FIG. 13 is a schematic diagram of a hardware structure of a selection probability prediction apparatus according to an embodiment of this application. The apparatus 1000 (the apparatus 1000 may be specifically a computer device) shown in FIG. 13 includes a memory 1001, a processor 1002, a communication interface 1003, and a bus 1004. The memory 1001, the processor 1002, and the communication interface 1003 are communicatively connected to each other through the bus 1004.

The memory 1001 may be a read-only memory (read-only memory, ROM), a static storage device, a dynamic storage device, or a random access memory (random access memory, RAM). The memory 1001 may store a program. When the program stored in the memory 1001 is executed by the processor 1002, the processor 1002 is configured to perform steps of the selection probability prediction method in embodiments of this application, for example, perform the steps shown in FIG. 8.

It should be understood that the apparatus in this embodiment of this application may be an intelligent terminal, or may be a chip configured on an intelligent terminal.

The processor 1002 may be a general-purpose central processing unit (central processing unit, CPU), a microprocessor, an application-specific integrated circuit (application specific integrated circuit, ASIC), a graphics processing unit (graphics processing unit, GPU), or one or more integrated circuits, and is configured to execute a related program, to implement the selection probability prediction method in the method embodiments of this application.

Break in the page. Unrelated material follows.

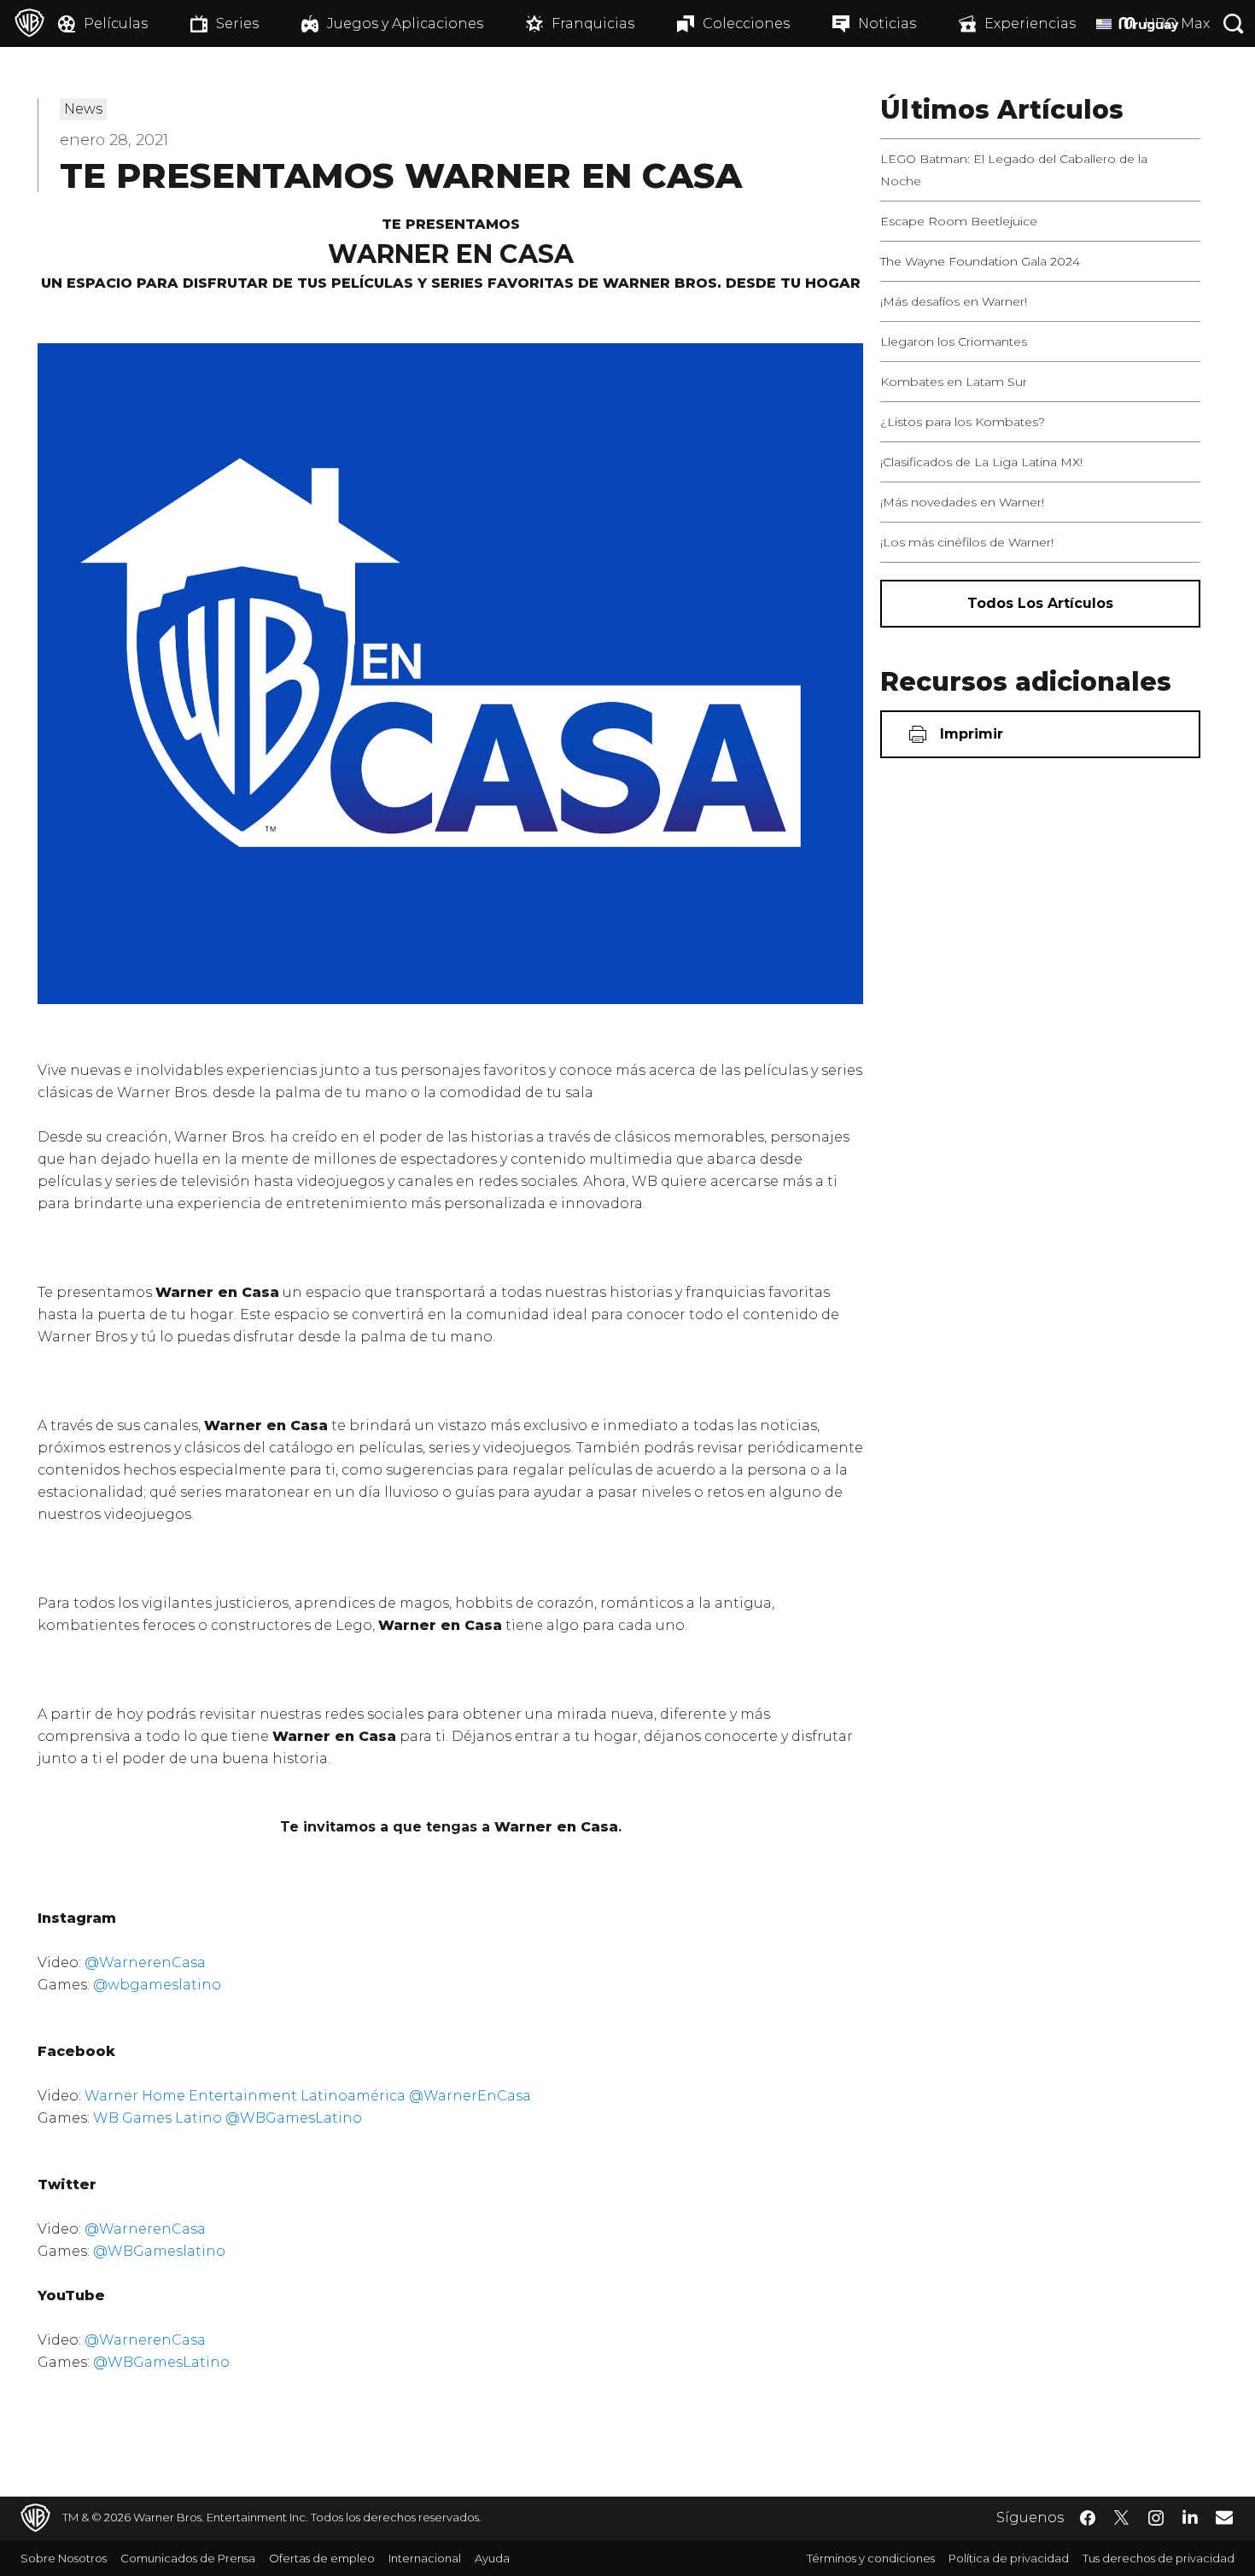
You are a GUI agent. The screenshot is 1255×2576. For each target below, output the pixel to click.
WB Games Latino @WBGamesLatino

Alternatively, the processor 1002 may be an integrated circuit chip, and has a signal processing capability. During implementation, steps of the selection probability prediction method in this application may be completed by using an integrated logic circuit of hardware in the processor 1002 or instructions in a form of software.

Alternatively, the processor 1002 may be a general-purpose processor, a digital signal processor (digital signal processor, DSP), an application-specific integrated circuit (ASIC), a field programmable gate array (field programmable gate array, FPGA) or another programmable logic device, a discrete gate or a transistor logic device, or a discrete hardware component. The methods, the steps, and logic block diagrams that are disclosed in embodiments of this application may be implemented or performed. The general-purpose processor may be a microprocessor, or the processor may be any conventional processor or the like. Steps of the methods disclosed with reference to embodiments of this application may be directly executed and accomplished by a hardware decoding processor, or may be executed and accomplished by using a combination of hardware and software modules in a decoding processor. The software module may be located in a storage medium mature in the art, such as a random access memory, a flash memory, a read-only memory, a programmable read-only memory, an electrically erasable programmable memory, or a register. The storage medium is located in the memory 1001. The processor 1002 reads information in the memory 1001, and completes, in combination with hardware of the processor 1002, a function that needs to be performed by a unit included in the apparatus shown in FIG. 11 in embodiments of this application, or performs the selection probability prediction method shown in FIG. 8 in the method embodiments of this application.

The communication interface 1003 uses a transceiver apparatus, for example but not for limitation, a transceiver, to implement communication between the apparatus 1000 and another device or a communication network.

The bus 1004 may include a path for transmitting information between the components (for example, the memory 1001, the processor 1002, and the communication interface 1003) of the apparatus 1000.

It should be noted that, although only the memory, the processor, and the communication interface are shown in each of the training apparatus 900 and the apparatus 1000, in a specific implementation process, a person skilled in the art should understand that the training apparatus 900 and the apparatus 1000 each may further include another component necessary for normal running. In addition, based on a specific requirement, a person skilled in the art should understand that the training apparatus 900 and the apparatus 1000 each may further include a hardware component for implementing another additional function. In addition, a person skilled in the art should understand that the training apparatus 900 and the apparatus 1000 each may include only components necessary for implementing embodiments of this application, but not necessarily include all the components shown in FIG. 12 or FIG. 13.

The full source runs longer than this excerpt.